“Timeless”: Ozzy Osbourne’s favourite album by a solo artist
Engine-voiced serial animal maimer Ozzy Osbourne might be known as the Prince of Darkness, but he is always looking for music that illuminates the future in some bright new way. With Black Sabbath, the fury of rock on the heavier side of life murdered the waning flower power of the 1960s. The band provided for the next generation what The Beatles provided for Ozzy: “Imagine you go to bed today and the world is black and white and then you wake up, and everything is in colour,” he said of the impact of the Fab Four.
He never once hardened from that position over the years. As the softer cuts from Sabbath and his solo work proved, Ozzy was never anywhere near as obsessed with darkness as his nickname would have you believe. After a childhood of traumatic sexual abuse, he sought solace in music—sometimes that was sheltering in its shadier side, other times it was about embracing the liberty of light.
Thus, it is perhaps no surprise that The Beatles and imagination crop up among his favourites once again when it comes to a solo artist standing out there alone and bearing all to beautify the world for the masses. When picking out the singer-songwriter record that he loves the most for Forbes, the famed bat beheader went for the spiritual bent of John Lennon’s 1971 solo classic, Imagine.
“I must have played this album thousands of times over the years,” Ozzy explains. “The songs – ‘Imagine,’ ‘Jealous Guy,’ ‘Gimme Some Truth’ – are just timeless, which is the sign of what a great songwriter John Lennon was.” And with this album, in particular, he also proved himself to be a man with a point to make. It was a visceral, cutting, and vital point at that.

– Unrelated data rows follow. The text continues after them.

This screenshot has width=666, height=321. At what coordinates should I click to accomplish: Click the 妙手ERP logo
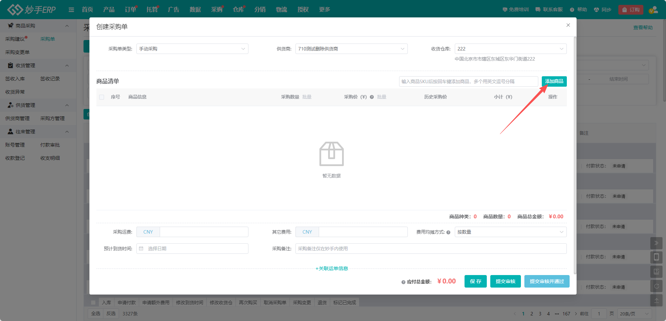(32, 10)

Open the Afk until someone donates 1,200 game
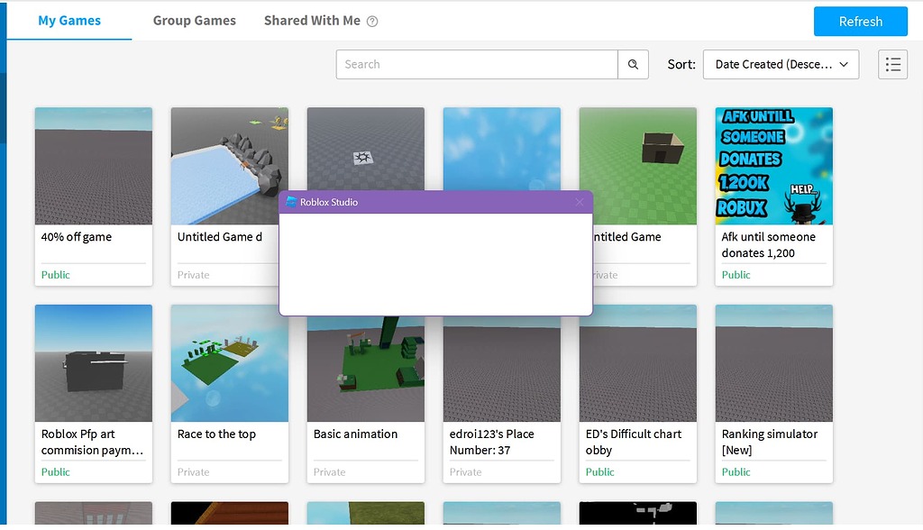coord(773,165)
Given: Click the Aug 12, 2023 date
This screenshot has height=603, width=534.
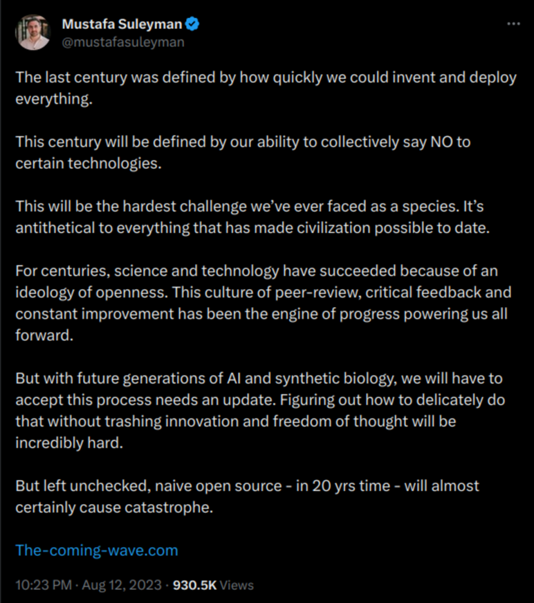Looking at the screenshot, I should pyautogui.click(x=122, y=584).
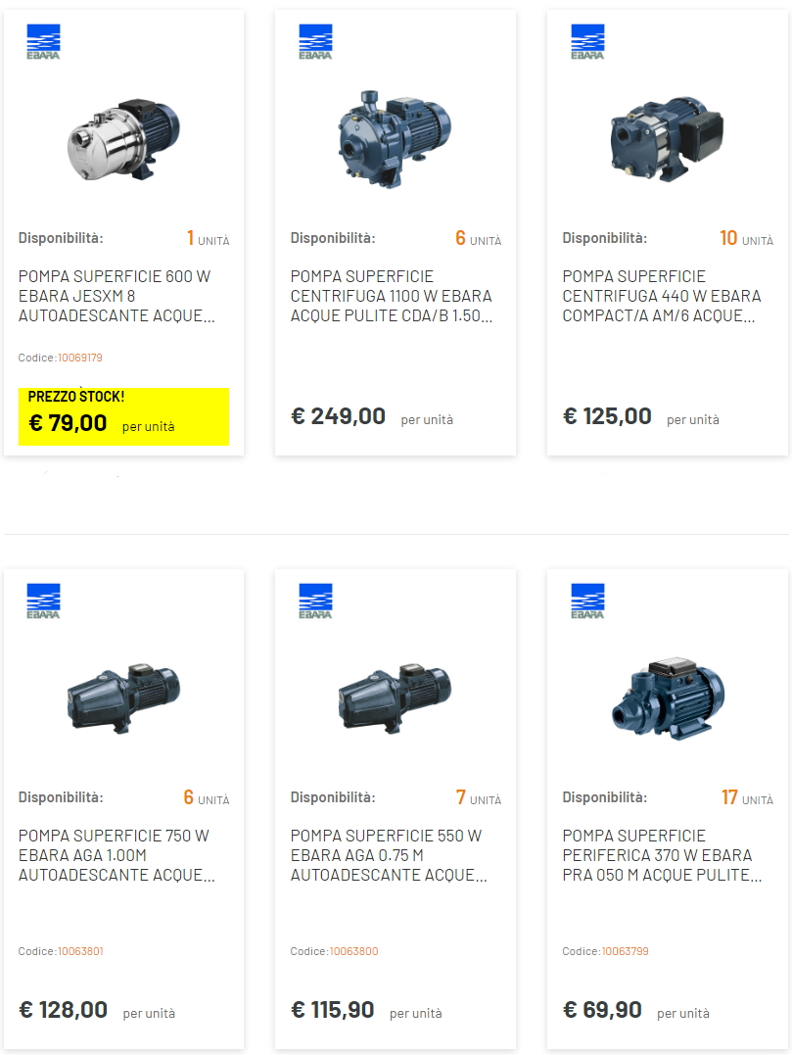Viewport: 792px width, 1055px height.
Task: Open the AGA 1.00M pump image
Action: [123, 697]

However, it is more about how he makes these points rather than their profundity or pointed edge that Ozzy most admires. As the Diary of a Madman rocker explains: “Lennon was a poet, a rebel and had an incredible passion, all of which are so evident on this landmark album. I cannot believe that we will be celebrating its 50th anniversary next year.” Thanks to the stark elements behind Imagine, it is still as important as ever, with Lennon using his status to ensure that it transcended society at large.
Whether you love the album as much as Ozzy or loathe it like Donald Fagen of Steely Dan, who found the point to be rather platitudinal and stupidly idealistic, you can’t argue about the fierce passion on display. While the “sugar-coated” politicism is open to questioning, the record is anything but a half-arsed hand-in from a man who has already earned his millions and made his point—it is filled with the welter of hungry unrest. Triumphantly, he wraps this all up in some of the most seamless melodies ever written.

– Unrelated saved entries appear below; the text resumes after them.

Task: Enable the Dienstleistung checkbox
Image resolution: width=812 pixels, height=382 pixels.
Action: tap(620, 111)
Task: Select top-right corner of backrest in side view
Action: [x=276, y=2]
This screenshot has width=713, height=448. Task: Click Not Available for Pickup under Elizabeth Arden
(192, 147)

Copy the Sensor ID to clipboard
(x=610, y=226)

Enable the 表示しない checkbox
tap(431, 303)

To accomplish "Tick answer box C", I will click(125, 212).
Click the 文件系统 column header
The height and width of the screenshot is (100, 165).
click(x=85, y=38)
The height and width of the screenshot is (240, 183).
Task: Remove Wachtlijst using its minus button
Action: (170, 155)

Ozzy describes Lennon’s demand for change – whether personal, political or something more nebulous – as a “driving force for humanity”. It was adoration from the get-go for him. “I remember it like it was yesterday,” Ozzy reminisced when thinking back to his first mind-bending meeting with the music of Lennon. “I was walking around with a transistor radio on my shoulder. And ‘She Loves You’ came on. And I don’t know, it just went, ‘Bang! And that’s what I want to do! Wouldn’t it be great?’”.

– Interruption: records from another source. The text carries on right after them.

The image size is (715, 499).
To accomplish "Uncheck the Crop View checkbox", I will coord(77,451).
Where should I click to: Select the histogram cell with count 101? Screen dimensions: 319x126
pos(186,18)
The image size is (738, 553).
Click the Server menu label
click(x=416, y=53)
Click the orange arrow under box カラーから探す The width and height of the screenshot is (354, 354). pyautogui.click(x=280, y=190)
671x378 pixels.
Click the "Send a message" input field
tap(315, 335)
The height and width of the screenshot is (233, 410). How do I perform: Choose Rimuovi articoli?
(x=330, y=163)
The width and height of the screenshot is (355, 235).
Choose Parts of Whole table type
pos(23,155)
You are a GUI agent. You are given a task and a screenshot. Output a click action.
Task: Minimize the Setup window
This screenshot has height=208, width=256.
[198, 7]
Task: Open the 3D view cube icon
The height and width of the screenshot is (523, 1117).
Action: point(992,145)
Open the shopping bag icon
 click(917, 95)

And that love sustained until the end. “The world stopped for me,” Ozzy said when he found out about Lennon’s murder. “I can’t even describe how I felt. But the amount of joy and hope that he gave people was just remarkable.” Ozzy is a prime example of the type of kid who needed that hope—and there were many others in the heady counterculture days, but Lennon persevered with the notion of being a paragon of hope for the outsiders of the world even after the end of The Beatles.
Imagine is, in many ways, his statement of that intent, and the blips of bitterness and anger that also blight its legacy are a symbol of his human fallibility in pursuit of hopeful progress.